Postulatem I Biennale Form Przestrzennych była idea zakładająca integrację i współtworzenie przestrzeni miasta przez formy. W ciągu wielu lat pojawiały się pomysły przeniesienia form w jedno miejsce, jednak taka ingerencja stałaby w sprzeczności z ideą artystów. I Biennale Form Przestrzennych miało charakter działania krytycznego-antymuzealnego. Zakładało wyjście ze sztuką do przestrzeni miejskiej, nie zamykając jej w murach muzeum.
Dobrze, że są formy przestrzenne, w naszym mieście są one tradycją. Powinny powstać tabliczki przy wszystkich rzeźbach, żeby każdy mógł zasięgnąć informacji, choćby skąd wzięły się te formy w naszym mieście. Zauważamy je codziennie, przemierzając choćby jakąś cześć miasta, ale zwykle nie wiemy, co przedstawiają, ile lat mają i kto je stworzył, a powinno być to dla nas choć trochę ważne
-mówiła pani Joanna.
Niektórzy elblążanie zauważają niszczenie dobytków elbląskiej sztuki. Ponadto sugerują potrzebę renowacji form przestrzennych, aby stały się bardziej wyraziste, a w konsekwencji ciekawsze, zarówno dla mieszkańców, jak i turystów.
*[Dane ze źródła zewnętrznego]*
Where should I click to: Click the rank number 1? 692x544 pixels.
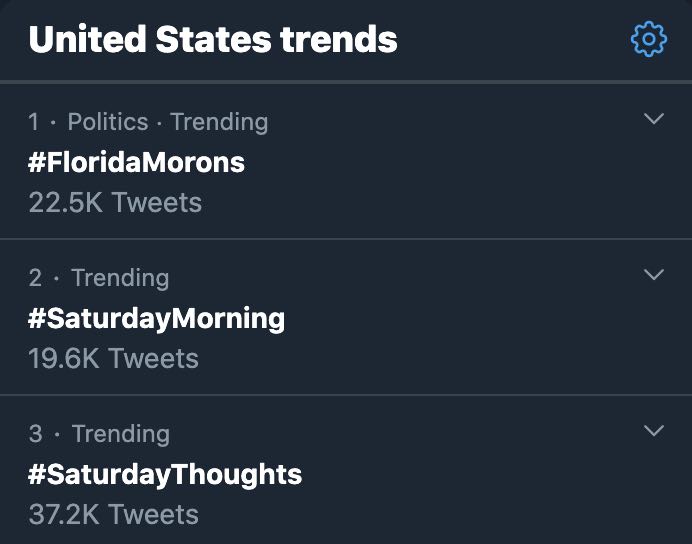pos(34,122)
Ta rzeźba była kiedyś miejscem zabaw dzieci. Pamiętam, jak ja byłam mała i wspinałam się na nią, nie raz ktoś mnie stąd pogonił. Z biegiem lat dowiedziałam się, jaka jest ich historia, jednak już dziś nie pasują do naszego miasta. Wydaje mi się, że powinny być unowocześnione a na pewno bardziej widoczne, może przez zamontowanie reflektorów, lamp albo tablic pamiątkowych, zmiane koloru. Mamy tu dużo mieszkańców i turystów intensywne kolory na pewno zaineteresowały by każdego
-mówiła pani Dominika.
Starsze pokolenie elblążan oprócz walorów estetycznych w formach przestrzennych dostrzega także fragment historii naszego miasta. Dużą rolę w historii Elbląga odegrały Zakłady Mechaniczne Zamech, w których pracowało wielu mieszkańców. W okresie rozkwitu elbląskiego przemysłu w zakładach im. Karola Świerczewskiego pracowało ok. 5 tys. osób. Dziś możemy sobie wyobrazić, ile elementów stali pozostawało na przykład po obróbce tokarskiej. Z tych bezużytecznych rur, prętów, blach itp. elementów, artyści stworzyli sztukę, która do dziś ozdabia nasze miasto.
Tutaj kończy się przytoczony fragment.